Foraging Perspectives: This Is Happiness…

A guest post by Shelia Dillon, food journalist and presenter of the BBC Radio 4 Food Programme

You can listen to the recording from our day out exploring wild UK spices here.

Sheila already having fun 6am on a cold November morning!

I was standing in a wide fast-flowing stream, the cold water pressing my wellies against my legs, watching Mark Williams reach out for some dead, unappetising looking brown seed heads. The sun was shining in one part of the sky and it was starting to rain. And I though, this is happiness and…. this is strange…

Which isn’t anything like I expected to feel.

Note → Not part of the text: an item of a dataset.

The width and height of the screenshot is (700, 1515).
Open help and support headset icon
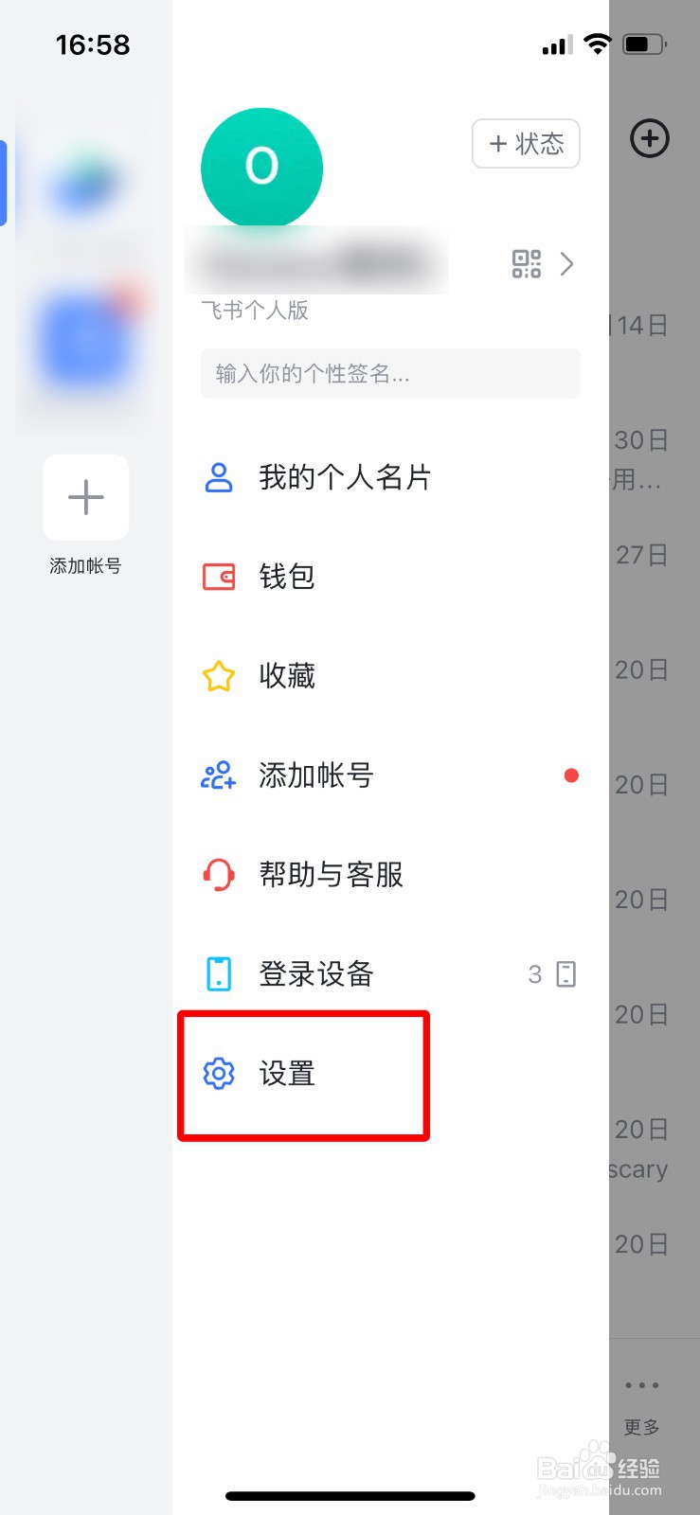[219, 875]
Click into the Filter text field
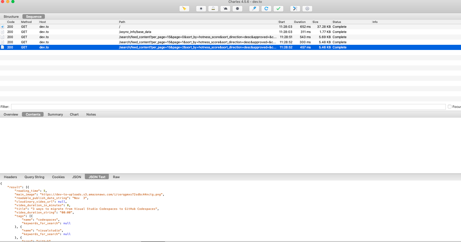Screen dimensions: 461x242 point(228,107)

Mark is a foraging teacher in Scotland’s south-west. He teaches foraging to chefs, children and interested amateurs all over Britain and consults on flavourings for lots of the new distillers producing spirits that are drawing in a new generation of appreciative drinkers. But right up to the day I went wading and squelching through tide pools on the beach at Carrick shore, near Gatehouse of Fleet, the idea of meeting a forager hadn’t thrilled me. It seemed to me that ‘Forager’ equalled ‘hipster’ —embodying the kind of self-conscious, o wow kind of food thing that sets my teeth on edge. But my producer Rich Ward wanted to make a Food Programme about Mark and talked him up to me as no hipster, but someone who’s really making a difference to lots of lives. Someone we’d learn from. And he was right.

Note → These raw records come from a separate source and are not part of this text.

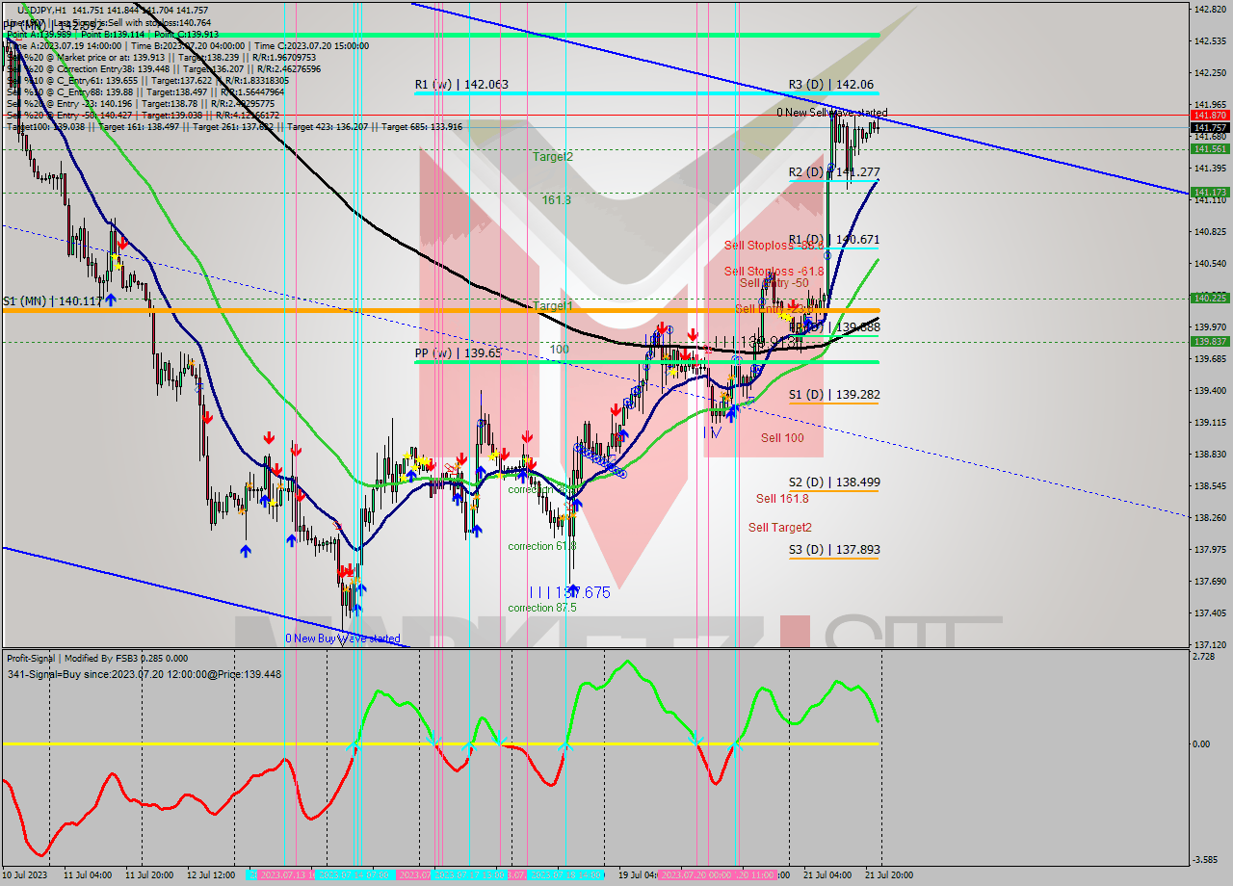1233x886 pixels.
Task: Click the blue up arrow touching the orange S1 monthly line
Action: point(111,299)
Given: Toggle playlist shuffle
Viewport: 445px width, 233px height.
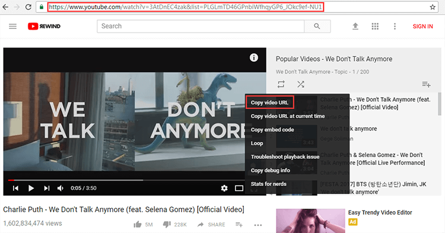Looking at the screenshot, I should point(301,84).
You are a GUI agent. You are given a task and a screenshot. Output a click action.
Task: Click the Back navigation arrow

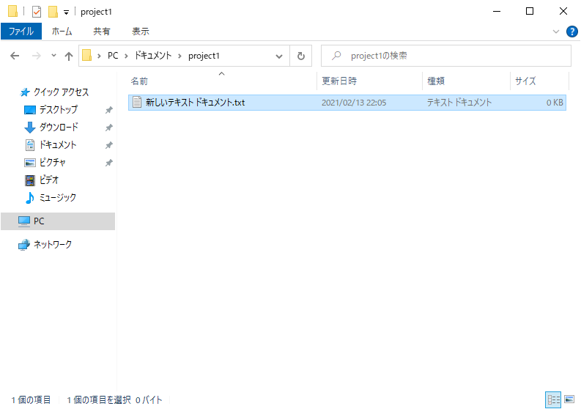[x=15, y=56]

Those unpromising brown seeds were angelica. They tasted like citrus peel with a nutty edge. Just one of the ingredients we were gathering as part of the challenge Mark had set himself on our behalf. He said we’d got lazy in Britain, relying on imports to spice up our food when growing all around us is our very own spice rack. A host of flavours which a lot of people used to know how to find and use in the centuries before we had an Empire which sent us so many of its food riches so cheaply. He said he could find in the wild (with a few extras from his own garden—like magnolia petals for that touch of ginger) all the ingredients to produce authentic mushroom pakoras. It seemed unlikely to me….

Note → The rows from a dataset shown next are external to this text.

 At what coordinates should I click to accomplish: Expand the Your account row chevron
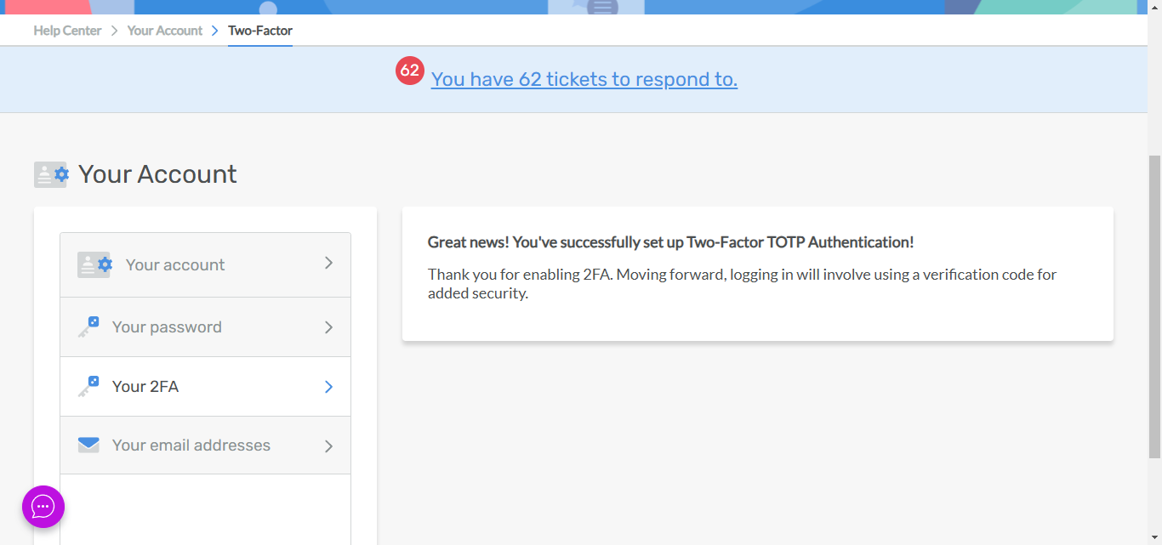[x=328, y=264]
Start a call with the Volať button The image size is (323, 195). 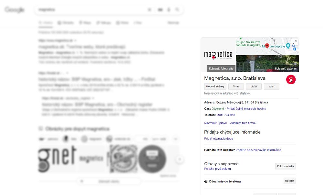coord(271,86)
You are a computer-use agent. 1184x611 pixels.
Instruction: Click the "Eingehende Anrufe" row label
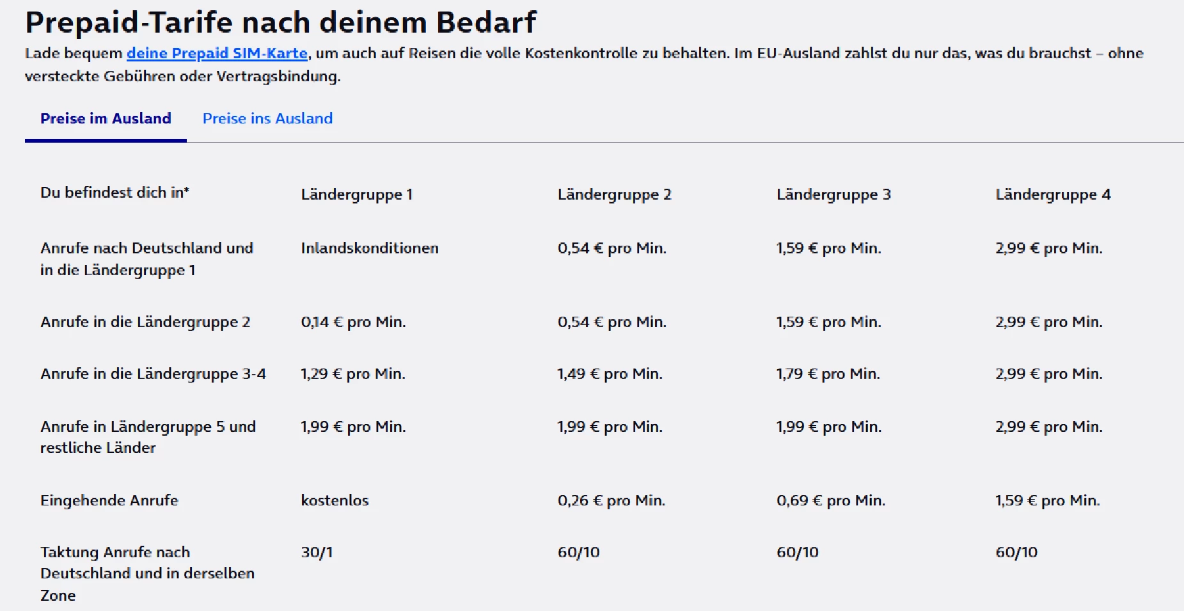click(109, 500)
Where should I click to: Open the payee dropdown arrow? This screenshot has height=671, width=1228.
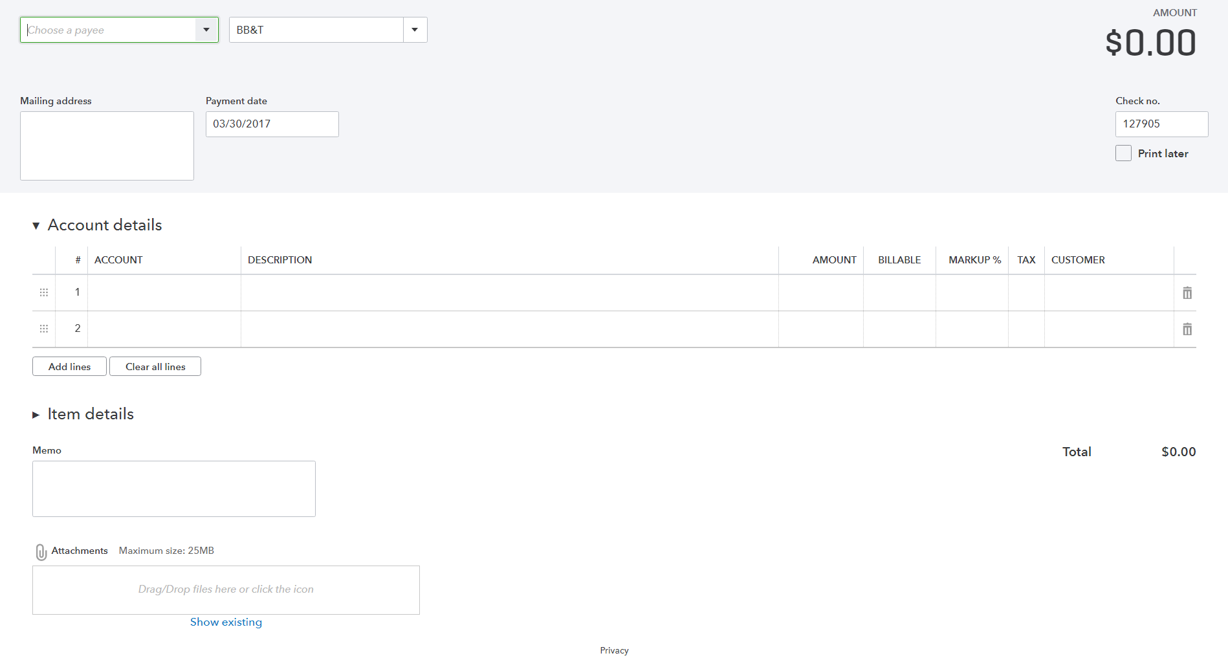[206, 30]
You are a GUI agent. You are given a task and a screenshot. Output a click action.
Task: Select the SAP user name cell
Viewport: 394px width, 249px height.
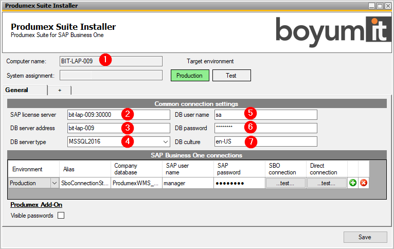pos(188,183)
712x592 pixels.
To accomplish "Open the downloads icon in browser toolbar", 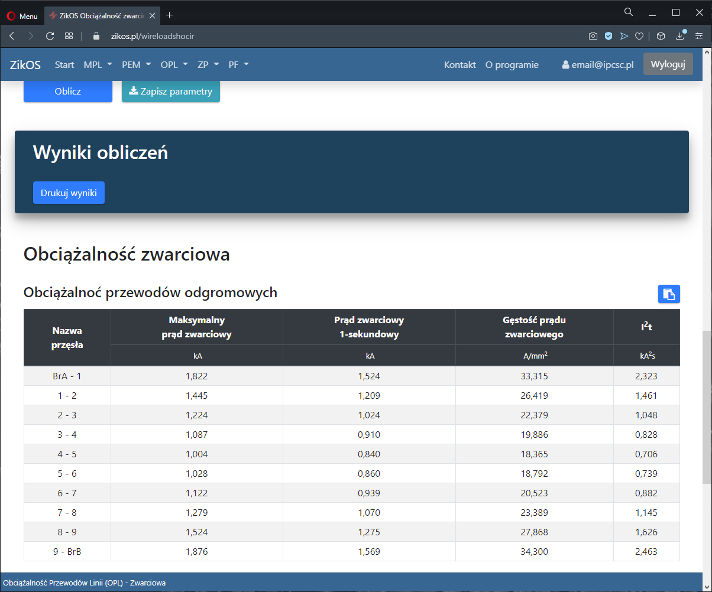I will point(680,36).
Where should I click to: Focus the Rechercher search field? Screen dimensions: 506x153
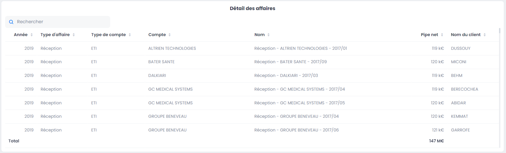62,22
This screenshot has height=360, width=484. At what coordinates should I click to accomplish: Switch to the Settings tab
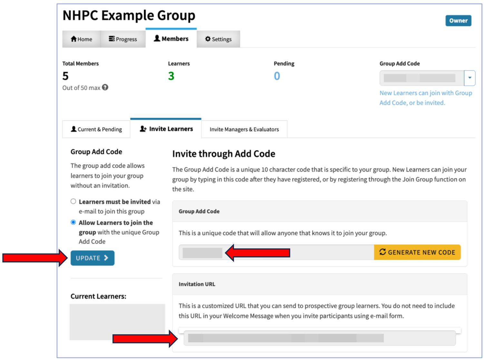(218, 39)

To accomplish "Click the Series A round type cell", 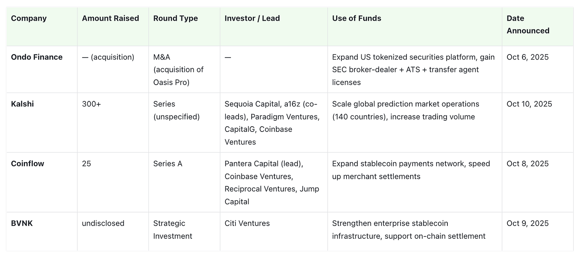I will point(184,182).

But, at dawn, the tide at its lowest, we set about clipping pepper dulse—a seaweed— from the rocks. For the pepper hit, obviously (and it really was peppery). Then scurvy grass on the shoreline for a mustard seed twist. Gorse flowers for a touch of coconut, wood avens roots for the clove flavour. Fermented and dried wild garlic leaves. Waterpepper for the chilli edge. We were too late in the year for sea arrow grass which would have given us a coriander taste. But by the time we got into Mark’s kitchen he’d brought to- gether almost twenty ingredients, including hedgehog mushrooms. So he set about chopping, grinding and mixing….finishing them off by incorporating most of them into a chickpea batter (not wild….). and fried them in some local rapeseed oil. Water pepper and gorse flowers were sprinkled on to serve.

Pakoras, to my amazement, as good as they get.

Wild spice pakora made with fenugreek milkcaps, pepper pulse, spignel, sweet cicely, arsesmart, coconut milkcaps, cloveroot, angelica, hogweed

The most tasty, pleasure-giving reminder of what food is.

It’s us, it’s nature, it’s around us. Not something we need always to distance ourselves from with plastic wrappers, styrofoam trays and portions of exotic this and that in the chill cabinet. As Mark said when we were picking gorse flowers on the hill, “ I always think that when coconuts first arrived in this country, people must have said, Wow, they taste just like gorse!” The probably didn’t actually say Wow….but it’s a marvellous reminder of what we’ve almost lost.”

Mark and Sheila, about to tuck into wild spiced pakora.